THE PLANT CELL, Vol 7, Issue 10 1625-1634, Copyright © 1995 by American Society of Plant Biologists
Symptom Attenuation by a Normally Virulent Satellite RNA of Turnip Crinkle Virus Is Associated with the Coat Protein Open Reading Frame
Q. Kong, J. W. Oh and A. E. Simon
Department of Biochemistry and Molecular Biology and Program in Molecular and Cellular Biology, University of Massachusetts, Amherst, Massachusetts 01003
Many satellite RNAs (sat-RNAs) can attenuate or intensify the symptoms
produced by their helper virus. Sat-RNA C, associated with turnip crinkle
virus (TCV), was previously found to intensify the symptoms of TCV on all
plants in which TCV produced visible symptoms. However, when the coat
protein open reading frame (ORF) of TCV was precisely exchanged with that
of cardamine chlorotic fleck virus, sat-RNA C attenuated the moderate
symptoms of the chimeric virus when Arabidopsis plants were coinoculated
with the chimeric virus. Symptom attenuation was correlated with a
reduction in viral RNA levels in inoculated and uninoculated leaves.
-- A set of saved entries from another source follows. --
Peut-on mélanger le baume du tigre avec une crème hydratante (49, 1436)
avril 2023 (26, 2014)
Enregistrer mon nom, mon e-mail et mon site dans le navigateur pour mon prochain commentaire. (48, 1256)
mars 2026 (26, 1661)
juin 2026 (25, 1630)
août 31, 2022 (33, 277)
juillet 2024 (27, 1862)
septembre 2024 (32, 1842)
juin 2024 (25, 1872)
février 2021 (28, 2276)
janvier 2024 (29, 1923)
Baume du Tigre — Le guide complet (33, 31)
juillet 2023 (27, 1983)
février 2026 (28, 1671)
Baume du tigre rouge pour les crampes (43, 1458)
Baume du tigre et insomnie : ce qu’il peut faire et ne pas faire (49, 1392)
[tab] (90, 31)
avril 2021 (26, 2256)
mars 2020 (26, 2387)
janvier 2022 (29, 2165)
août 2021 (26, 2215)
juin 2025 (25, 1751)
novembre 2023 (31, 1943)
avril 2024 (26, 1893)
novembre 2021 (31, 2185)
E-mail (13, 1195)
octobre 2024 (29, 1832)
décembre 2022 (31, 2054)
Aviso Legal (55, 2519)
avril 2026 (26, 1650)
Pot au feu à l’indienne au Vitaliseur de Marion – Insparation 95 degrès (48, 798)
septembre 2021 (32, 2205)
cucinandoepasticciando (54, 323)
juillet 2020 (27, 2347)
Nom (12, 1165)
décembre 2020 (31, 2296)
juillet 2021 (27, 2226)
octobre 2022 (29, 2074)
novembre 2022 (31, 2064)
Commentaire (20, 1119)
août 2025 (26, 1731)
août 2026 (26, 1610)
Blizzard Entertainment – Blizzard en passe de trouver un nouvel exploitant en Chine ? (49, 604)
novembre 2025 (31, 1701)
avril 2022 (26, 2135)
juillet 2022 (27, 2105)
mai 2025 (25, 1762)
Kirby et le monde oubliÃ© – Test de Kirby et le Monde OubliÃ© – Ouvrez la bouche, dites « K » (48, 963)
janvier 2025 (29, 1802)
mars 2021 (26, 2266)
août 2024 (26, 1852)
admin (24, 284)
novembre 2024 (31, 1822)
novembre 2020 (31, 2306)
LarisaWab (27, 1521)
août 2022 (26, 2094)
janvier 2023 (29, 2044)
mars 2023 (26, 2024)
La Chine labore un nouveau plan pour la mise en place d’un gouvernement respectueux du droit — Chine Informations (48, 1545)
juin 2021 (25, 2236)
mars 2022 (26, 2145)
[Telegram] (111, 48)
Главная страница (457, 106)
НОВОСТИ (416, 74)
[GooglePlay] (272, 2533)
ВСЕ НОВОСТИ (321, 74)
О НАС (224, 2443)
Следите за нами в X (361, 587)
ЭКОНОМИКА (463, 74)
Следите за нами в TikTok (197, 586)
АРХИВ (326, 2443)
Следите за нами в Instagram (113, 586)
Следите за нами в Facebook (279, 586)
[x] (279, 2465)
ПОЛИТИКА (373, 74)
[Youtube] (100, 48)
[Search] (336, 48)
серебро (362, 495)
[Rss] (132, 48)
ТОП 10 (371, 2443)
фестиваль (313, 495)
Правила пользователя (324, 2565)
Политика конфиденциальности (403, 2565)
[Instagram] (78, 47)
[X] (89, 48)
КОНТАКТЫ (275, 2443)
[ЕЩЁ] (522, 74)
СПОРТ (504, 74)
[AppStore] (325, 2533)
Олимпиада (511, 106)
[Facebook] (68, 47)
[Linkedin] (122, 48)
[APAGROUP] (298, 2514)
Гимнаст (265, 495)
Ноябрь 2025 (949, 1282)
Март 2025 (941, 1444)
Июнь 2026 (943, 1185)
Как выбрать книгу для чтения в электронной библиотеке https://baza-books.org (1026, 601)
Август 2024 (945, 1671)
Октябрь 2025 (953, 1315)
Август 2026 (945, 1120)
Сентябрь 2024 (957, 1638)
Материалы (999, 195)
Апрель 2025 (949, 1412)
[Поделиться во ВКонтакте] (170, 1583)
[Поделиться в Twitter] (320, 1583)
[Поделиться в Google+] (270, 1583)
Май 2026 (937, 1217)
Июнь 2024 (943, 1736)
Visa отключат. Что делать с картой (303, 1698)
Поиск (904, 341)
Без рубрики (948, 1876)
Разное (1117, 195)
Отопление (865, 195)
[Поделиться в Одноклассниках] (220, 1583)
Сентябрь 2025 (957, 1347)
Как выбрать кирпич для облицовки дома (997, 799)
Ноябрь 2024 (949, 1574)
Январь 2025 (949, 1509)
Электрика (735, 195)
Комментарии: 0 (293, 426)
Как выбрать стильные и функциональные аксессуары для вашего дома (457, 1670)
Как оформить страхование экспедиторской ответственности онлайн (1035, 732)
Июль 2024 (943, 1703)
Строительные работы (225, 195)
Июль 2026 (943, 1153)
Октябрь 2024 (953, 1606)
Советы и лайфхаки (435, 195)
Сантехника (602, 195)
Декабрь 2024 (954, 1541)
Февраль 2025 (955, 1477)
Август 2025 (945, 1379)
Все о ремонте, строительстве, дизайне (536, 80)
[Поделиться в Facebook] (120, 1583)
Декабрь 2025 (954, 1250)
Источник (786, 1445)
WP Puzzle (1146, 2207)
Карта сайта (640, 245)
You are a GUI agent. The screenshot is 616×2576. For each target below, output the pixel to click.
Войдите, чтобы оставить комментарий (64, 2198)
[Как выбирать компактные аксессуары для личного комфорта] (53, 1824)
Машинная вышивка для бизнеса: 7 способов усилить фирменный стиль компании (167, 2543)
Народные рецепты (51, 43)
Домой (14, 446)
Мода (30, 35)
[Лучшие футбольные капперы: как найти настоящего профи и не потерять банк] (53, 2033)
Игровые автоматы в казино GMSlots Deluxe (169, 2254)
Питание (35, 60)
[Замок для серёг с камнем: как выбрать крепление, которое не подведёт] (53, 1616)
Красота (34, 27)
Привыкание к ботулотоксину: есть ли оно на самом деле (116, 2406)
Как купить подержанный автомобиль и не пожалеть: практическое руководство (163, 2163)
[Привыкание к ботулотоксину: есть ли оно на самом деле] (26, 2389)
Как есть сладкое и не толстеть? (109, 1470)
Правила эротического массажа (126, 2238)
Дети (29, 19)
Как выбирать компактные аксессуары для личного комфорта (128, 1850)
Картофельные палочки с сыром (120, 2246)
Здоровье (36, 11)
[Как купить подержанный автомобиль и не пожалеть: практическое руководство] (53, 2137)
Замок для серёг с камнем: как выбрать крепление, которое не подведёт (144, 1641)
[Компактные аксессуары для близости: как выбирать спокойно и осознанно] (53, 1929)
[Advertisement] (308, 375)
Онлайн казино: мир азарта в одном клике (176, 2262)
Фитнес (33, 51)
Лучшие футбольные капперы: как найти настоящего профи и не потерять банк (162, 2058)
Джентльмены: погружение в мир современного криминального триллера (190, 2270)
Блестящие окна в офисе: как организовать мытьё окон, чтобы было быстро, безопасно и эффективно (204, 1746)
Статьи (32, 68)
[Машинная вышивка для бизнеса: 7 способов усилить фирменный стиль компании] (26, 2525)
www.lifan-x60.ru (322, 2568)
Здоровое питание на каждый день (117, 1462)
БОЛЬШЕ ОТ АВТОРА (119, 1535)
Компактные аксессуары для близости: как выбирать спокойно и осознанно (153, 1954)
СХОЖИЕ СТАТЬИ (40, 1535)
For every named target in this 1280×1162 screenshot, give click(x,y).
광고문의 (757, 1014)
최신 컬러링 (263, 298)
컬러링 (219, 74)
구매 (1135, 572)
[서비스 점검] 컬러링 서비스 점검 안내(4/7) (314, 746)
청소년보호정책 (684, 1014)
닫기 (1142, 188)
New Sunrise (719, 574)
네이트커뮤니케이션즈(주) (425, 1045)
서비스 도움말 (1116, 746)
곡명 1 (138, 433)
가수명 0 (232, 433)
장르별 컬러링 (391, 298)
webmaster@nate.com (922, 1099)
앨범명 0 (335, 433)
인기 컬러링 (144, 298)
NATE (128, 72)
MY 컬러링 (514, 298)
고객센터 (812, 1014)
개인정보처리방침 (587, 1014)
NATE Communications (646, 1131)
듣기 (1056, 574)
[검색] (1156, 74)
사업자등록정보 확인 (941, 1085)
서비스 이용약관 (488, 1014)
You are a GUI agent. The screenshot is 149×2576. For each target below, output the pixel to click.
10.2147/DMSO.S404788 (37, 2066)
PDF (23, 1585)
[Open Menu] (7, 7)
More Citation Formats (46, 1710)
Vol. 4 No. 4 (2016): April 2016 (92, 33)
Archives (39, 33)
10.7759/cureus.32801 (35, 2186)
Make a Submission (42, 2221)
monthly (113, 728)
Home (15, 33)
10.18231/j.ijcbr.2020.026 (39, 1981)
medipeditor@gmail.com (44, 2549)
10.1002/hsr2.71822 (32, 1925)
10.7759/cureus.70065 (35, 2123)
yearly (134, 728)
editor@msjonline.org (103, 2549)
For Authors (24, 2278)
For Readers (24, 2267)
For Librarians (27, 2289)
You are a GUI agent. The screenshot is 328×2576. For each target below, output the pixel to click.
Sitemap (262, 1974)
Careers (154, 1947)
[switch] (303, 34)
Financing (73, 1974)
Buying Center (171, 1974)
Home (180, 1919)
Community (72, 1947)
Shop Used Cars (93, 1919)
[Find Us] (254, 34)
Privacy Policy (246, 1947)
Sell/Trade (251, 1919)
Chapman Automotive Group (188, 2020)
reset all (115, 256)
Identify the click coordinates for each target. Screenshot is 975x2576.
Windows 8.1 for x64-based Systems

In
protoplasts, the presence of sat-RNA C resulted in a reduction of ~70% in
the chimeric viral genomic RNA at 44 hr postinoculation, whereas the
sat-RNA was consistently amplified to higher levels by the chimeric virus
than by wild-type TCV. TCV with a deletion of the coat protein ORF also
resulted in a similar increase in sat-RNA C levels in protoplasts,
indicating that the TCV coat protein, or its ORF, down-regulates the
synthesis of sat-RNA C. These results suggest that the coat protein or its
ORF is a viral determinant for symptom modulation by sat-RNA C, and symptom
attenuation is at least partly due to inhibition of virus accumulation.